The south side of Chicago
is a very large community. There is roughly
about 900,000 people who live on the south side. They vary in income
from $10,000 a year for a family of four
up to 200 plus thousand for a family of four. Children on the
south side of Chicago have a prevalence rate
of asthma at about 17% compared to 9%
across the country. There are communities on
the south side of Chicago where 59% of the kids have
asthma and miss school on a regular basis
because of asthma or end up in the
emergency departments across the south side of Chicago
because of asthma conditions. It means missed days off
of work for the parents, missed days of
school for the child, and really can bring an economic
issue to the community because of all of those. And we have actually
higher death rates due to asthma in our children. Losing a child too young to
something that we can prevent is something that
affects all of us. Hey, hi, how are you guys doing? Asthma is an inflammatory
disease of the airways or the breathing
tubes of the lungs. It can cause permanent
changes in those airways if left untreated. So with early treatment, we
can have better outcomes. We are working to bring
improved care to asthma in the community itself
as a community effort to reduce this asthma epidemic
that we are currently in. We do things from sharing
the data and information on asthma in our community. We develop programs
together to treat asthma and to care for
persons with asthma. We’re working with Respiratory
Health Association, The Chicago Asthma Consortium,
Urban Health Initiative, La Rabida Children’s Hospital,
and Friend Family Health Center, to name but a few. We have four pillars
of excellence. The first pillar is clinical,
both inpatient and outpatient. The second pillar is
education, bringing education not only to the child but to
the family, the community, and other health care providers. The third pillar is
our community outreach and our community
partnerships, especially with the schools and
churches, to not only provide clinical care but
education and to bring back knowledge translation. The fourth pillar is that
knowledge translation or research so that we can
improve asthma care, diagnosis, and treatment down the line. In the south side
of Chicago, we have been able to work with
the mobile medical units. And we have been able to go
to the Chicago Public Schools to help educate
family and students as well as to attend
church events and health fairs to educate them as well.
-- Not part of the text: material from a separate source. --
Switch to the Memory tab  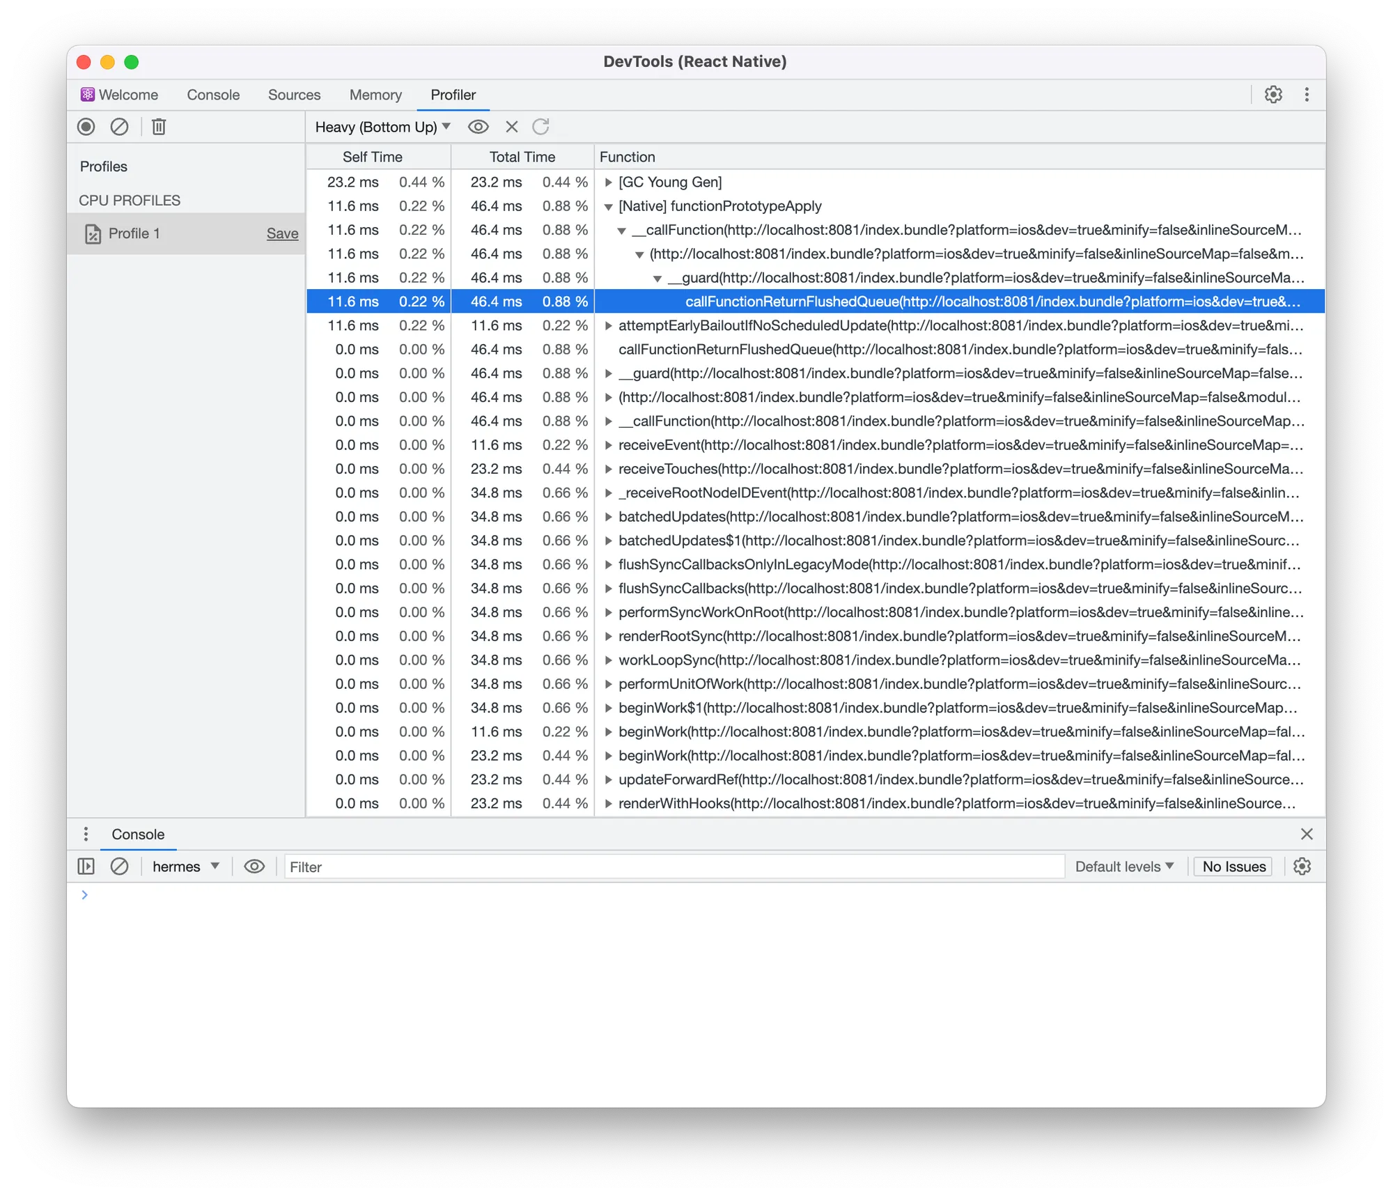375,95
I truly love being able to
teach parents and children the appropriate
medications, making them aware of what the
signs and symptoms of asthma are, how to treat
them, and getting them to be able to identify and
get treatment appropriately. The research that we’re doing
in the schools in Chicago centers around
working with schools to identify best practices and
resources to help implement existing policies and
new models of care so that children with asthma
have the best quality of life and education throughout
their school years. An example of
research we’re doing, in terms of a specific project,
is starting at the beginning. We need to actually
identify children who have asthma to best provide
the policies, the programs, and the resources so they
can get that optimal care. And what we truly
hope to develop are pragmatic, evidence-based
models so that kids with asthma have the same
experiences in school that those without asthma do. So these are both
your pumps, right? Yeah. OK. I have a one-child-at-a-time
philosophy for asthma management. My belief is that when you
change the life for that one child, they’re able to play,
they’re able to go to school, they’re not hospitalized. So not only have you
impacted the quality of life for that one child, but they’ll
now go and tell their friends, hey, my asthma’s
under great control. And their friends will
sit there and say, hey, I want my asthma
under great control. And they’ll talk to their
parents, and it’ll come back. The Comer Children’s
Asthma Center, it’s a great development
for the community because what it is
doing is trading on the strengths of
the university, which is collaboration, and
this pulls in people from multiple disciplines
and is intended to work through the community
and to increase and improve the outcome for children while
integrating the community with the powerful research and
clinical care that takes place at Comer Children’s Hospital.